The Two Gentlemen of Verona a Weaker Play But Boy, We Like the Dog and His Handler
Photo by Pin Lim of Forest Photography We really liked Kevin Lusignolo as Lance and the dog Crab played by George Honey Fitz Spelvin, a Golden Doodle.
The Two Gentlemen of Verona is second-tier Shakespeare, a romantic comedy that is neither romantic nor a comedy. Instead, it is primarily a character study of male bonding, and of betrayal of friendship. It takes place in Verona and Milan, but has been updated to make Verona St. Louis and Milan Los Angeles, and the time the early 1930's.
Valentine (Crash Buist) and Proteus (Kyle Curry) portray best buds who are parted as Valentine is off to Hollywood, where he falls in love with Silvia (Kiara Feliciano), a movie star. Proteus stays to woo Julia (Amelia Fischer), but later proceeds to Hollywood himself. Here he falls in love with Silvia, and schemes to undermine Valentine and gain her for himself.

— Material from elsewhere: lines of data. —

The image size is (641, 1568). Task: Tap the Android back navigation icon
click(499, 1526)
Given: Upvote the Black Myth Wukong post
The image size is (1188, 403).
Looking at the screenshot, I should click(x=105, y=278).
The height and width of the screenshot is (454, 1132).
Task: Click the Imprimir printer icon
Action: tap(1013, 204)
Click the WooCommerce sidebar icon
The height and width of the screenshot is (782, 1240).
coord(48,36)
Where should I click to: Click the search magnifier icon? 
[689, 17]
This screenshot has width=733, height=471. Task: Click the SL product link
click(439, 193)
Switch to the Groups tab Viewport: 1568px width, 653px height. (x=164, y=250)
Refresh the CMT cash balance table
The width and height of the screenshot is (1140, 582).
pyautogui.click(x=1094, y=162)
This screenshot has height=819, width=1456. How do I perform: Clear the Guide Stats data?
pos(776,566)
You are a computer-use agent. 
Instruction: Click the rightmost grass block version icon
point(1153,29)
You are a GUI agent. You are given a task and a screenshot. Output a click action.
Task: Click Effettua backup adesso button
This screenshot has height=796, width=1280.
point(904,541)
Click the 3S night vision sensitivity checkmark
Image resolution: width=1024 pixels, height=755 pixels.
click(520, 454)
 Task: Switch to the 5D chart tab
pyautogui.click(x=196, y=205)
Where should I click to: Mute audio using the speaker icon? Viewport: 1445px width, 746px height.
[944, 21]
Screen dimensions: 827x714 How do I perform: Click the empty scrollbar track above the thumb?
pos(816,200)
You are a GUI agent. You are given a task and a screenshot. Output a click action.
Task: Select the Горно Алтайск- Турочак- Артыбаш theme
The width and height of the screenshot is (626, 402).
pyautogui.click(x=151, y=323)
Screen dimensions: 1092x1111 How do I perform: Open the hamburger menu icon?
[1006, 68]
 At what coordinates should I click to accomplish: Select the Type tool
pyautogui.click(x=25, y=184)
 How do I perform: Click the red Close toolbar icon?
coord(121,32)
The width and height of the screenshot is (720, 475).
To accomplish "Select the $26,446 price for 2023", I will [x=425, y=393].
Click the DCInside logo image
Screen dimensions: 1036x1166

Photo by Pin Lim of Forest Photography Kiara Feliciano as Silvia, Crash Buist as Valentine, and David Huynh as Thurio on a Hollywood set in The Two Gentlemen of Verona
Making Silvia a film star permits some glamorous settings and some interesting tableaux of movies being made. A suitor for Silvia's hand, Thurio (David Huynh) is co-starring with her in a film. Feliciano is beautiful and Huynh is handsome and fit, and both look great in bathing suits while filming a beach scene.
The good news is that the comical character of Lance, servant to Valentine, is played by Kevin Lusignolo. Lusignolo is droll, with the sly deadpan wit that is one of Shakespeare's trademarks, and he steals the show, capturing a comic timing and an authenticity that is remarkably absent elsewhere. He is accompanied by his dog Crab (George Honey Fitz Spelvin), a scene-stealer himself. Lance's love for Crab is the closest the play comes to true passion.
There are a few musical numbers scattered through the play, and they add considerable interest. The play opens with a chanteuse singing "It's a sin to tell a lie". While the later songs are fine, the singer here apparently has zero idea of what the words mean, and spends the song posing. This note of artificiality, a polite word for "fake", unfortunately turns out to be prophetic.
The costumes by Paige Wilson are interesting and attractive, and Silvia's dressing gown is a triumph. Set designer Laura Hawkes did a wonderful job with a desert scene - it looked like New Mexico - but Silvia's dressing room had no upstage wall, seen clearly through several door openings. It occurred to me that this unprofessional aspect might be deliberate, a way of tipping off the audience that the entire shebang was artificial.
A major problem is the performances of the leads, as directed by Brendon Fox. Feliciano as Silvia is so shrill as to be obnoxious, Buist as Valentine is so stolid and his delivery so uninflected as to be boring, Fischer as Julia, in a bad wig, seems pinched and unappetizing, and Curry races through his lines, substituting rising a register for interpretation. The result is that no one seems a candidate for a romantic relationship, and would hardly qualify for a one-night stand, unless one had the 3 a.m. barroom blues.
Mirron Willis as the Duke, Silvia's father, begins with some light-hearted poise, but later lapses into shouting. Huynh as Thorio has the range to charm, but the script requires him to be angry instead. It may be that director Fox was so involved with updating the play to make it semi-contemporary that he ignored grounding it in reality. There is a would-be chase scene in the desert that falls flat, and a curious moment when Silvia beckons Proteus into her dressing room and he instead picks up a bongo drum to join the band.
It reminded me of a classic moment on television, when David Susskind was interviewing Shelley Winters, and coming on to her. Cutting through the palaver, Winters said: "Tell me, are you one of those talkers, or do you want some action?" The direction here makes Proteus a talker.
This production has failed to solve the problems of the play, though it has added interest in several key areas. The play's chief success was as a rock musical on Broadway in 1971, winning the Tony Award as Best Musical, with strong leads and, believe it or not, Stockard Channing and Jeff Goldblum in the chorus.
One of Shakespeare's weaker plays still has its moments of magic, and an updated production adds some borrowed interest by making Silvia a movie star, making for a pleasant, though not hilarious, evening.
The Two Gentlemen of Verona continues through August 3, 5, 7 and 9, at 8:30 p.m., at Miller Outdoor Theatre, 6000 Hermann Park Drive, 281-373-3386, houstonfestivalscompany.com.